# [DOCUMENT SEGMENT]
Hospice Frequently Asked Questions
How do you know when hospice is appropriate?
When a patient would like to move from a treatment plan focused on curing the disease to a plan focused on providing comfort and relief, he or she may choose hospice care. The patient, family and/or physician can initiate a hospice information and/or referral call or visit as soon as a terminal disease is diagnosed. At this point, the local hospice workers will meet with the patient's personal physician, the patient and the family to discuss available services and expectations and to develop a plan of care designed specifically for the patient and family needs.
Is hospice just a place to go to die when there is nothing else your doctor can do?
Hospice is the "something more" that can be done for the patient and the family when an illness cannot be cured. Choosing hospice is a movement into another mode of care-giving when a terminal illness no longer responds to cure-oriented treatments. It is not a place, but an approach to care. Hospice treats the person, not the disease, with a focus on the family and an emphasis on comfort and quality of life, not the number of days left. Care is primarily home based with hospice workers supporting the patient and family as they transition to a focus of comfort and quality of life. Referral into hospice is a movement into a mode of therapy that may be more appropriate for terminal care.
Is hospice care more expensive?
Any patient eligible for Medicare or Medicaid will pay few, if any, out of pocket expenses related to his or her hospice care. Most private insurers also cover some or most hospice related expenses. Studies have shown hospice care is less expensive than conventional care during the last six months of life. Less costly technology is used, and family, friends and volunteers provide 90 percent of the day-to-day patient care at home.

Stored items
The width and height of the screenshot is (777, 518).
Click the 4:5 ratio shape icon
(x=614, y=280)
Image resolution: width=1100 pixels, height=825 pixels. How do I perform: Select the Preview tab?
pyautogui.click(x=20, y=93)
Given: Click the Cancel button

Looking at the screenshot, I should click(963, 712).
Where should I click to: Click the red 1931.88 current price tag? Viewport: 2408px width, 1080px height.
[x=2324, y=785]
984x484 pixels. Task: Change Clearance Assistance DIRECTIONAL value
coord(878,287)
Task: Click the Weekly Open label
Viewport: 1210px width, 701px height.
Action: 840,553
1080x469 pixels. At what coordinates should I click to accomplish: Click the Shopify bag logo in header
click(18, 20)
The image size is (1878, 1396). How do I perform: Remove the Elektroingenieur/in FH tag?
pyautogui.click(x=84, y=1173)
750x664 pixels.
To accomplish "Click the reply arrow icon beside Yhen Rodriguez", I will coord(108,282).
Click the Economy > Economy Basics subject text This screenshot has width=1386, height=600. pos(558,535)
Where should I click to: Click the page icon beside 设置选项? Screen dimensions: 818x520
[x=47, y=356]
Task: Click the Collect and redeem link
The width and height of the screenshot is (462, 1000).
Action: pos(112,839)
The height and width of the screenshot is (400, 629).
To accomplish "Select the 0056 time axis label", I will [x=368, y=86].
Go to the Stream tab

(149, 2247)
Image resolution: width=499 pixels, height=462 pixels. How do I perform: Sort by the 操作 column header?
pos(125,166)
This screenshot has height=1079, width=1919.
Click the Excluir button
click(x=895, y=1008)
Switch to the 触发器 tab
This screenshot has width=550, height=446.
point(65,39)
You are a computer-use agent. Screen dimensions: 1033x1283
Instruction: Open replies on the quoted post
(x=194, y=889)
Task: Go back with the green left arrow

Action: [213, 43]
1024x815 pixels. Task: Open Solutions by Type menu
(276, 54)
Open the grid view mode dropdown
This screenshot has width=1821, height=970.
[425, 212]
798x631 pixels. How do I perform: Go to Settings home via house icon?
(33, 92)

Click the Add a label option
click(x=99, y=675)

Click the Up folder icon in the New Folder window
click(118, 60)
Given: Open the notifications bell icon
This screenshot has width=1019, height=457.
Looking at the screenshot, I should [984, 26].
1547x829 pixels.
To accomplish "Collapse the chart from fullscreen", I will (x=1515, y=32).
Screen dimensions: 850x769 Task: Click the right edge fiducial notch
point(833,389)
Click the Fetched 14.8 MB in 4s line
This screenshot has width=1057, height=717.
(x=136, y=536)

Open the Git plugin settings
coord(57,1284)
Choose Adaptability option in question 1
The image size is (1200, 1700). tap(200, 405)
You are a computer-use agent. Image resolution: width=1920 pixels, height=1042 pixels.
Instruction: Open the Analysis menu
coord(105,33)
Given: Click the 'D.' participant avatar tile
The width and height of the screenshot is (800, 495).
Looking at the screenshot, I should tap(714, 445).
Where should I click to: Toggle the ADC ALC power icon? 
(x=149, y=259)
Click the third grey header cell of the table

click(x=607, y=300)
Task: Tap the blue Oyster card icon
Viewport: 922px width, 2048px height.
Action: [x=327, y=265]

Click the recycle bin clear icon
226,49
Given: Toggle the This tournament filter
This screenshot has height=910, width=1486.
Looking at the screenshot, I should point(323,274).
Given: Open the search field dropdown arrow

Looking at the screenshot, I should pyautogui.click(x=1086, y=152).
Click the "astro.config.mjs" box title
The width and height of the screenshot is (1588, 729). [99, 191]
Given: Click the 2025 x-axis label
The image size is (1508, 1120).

# [PROBLEMS AND TASKS]
1) In the hospice FAQ, what share of day-to-day patient care at home is provided by family, friends and volunteers?
2) Translate this sentence from the hospice FAQ into Spanish: "It is not a place, but an approach to care."
3) Carry on the hospice FAQ from its last sentence.
These lines have no connection to the hospice FAQ.

# [RESULTS OF THE TASKS]
1) 90 percent

2) No es un lugar, sino un enfoque de atención.

3)
Can the patient keep his or her own doctor if entering a hospice program?
Hospice physicians work closely with your doctor of choice to determine a plan of care. Primary care physicians can continue to serve as the attending physician for hospice services and be involved in all aspects of care. Some physicians may choose to ask the hospice medical director to assist or assume the care of the patient if they are not familiar with different medications needed to aid in symptom management and pain control.
What happens if the patient condition improves or we change our minds about being in a hospice program?
Some patients do improve with hospice support, when the focus of care changes to quality of life instead of the next treatment or test. If the disease goes into remission, the patient can be discharged from hospice services. If at any time the patient chooses to do so, he or she is free to leave hospice services. If the patient should need hospice care later on, readmission to hospice services are not restricted in any way.
Does hospice do anything to make death happen sooner?
Hospice does not prolong life or hasten death. The goal of hospice care is to relieve symptoms and keep the patient comfortable. Hospice’s goal is to provide a calming presence and specialized knowledge during the dying process.
Does hospice provide any help to the family after the patient dies?
Bereavement services are available to the family for 13 months after the death. Skilled counselors offer support for adults and children, as well as regular support groups, an annual grief support camp for kids and community education events.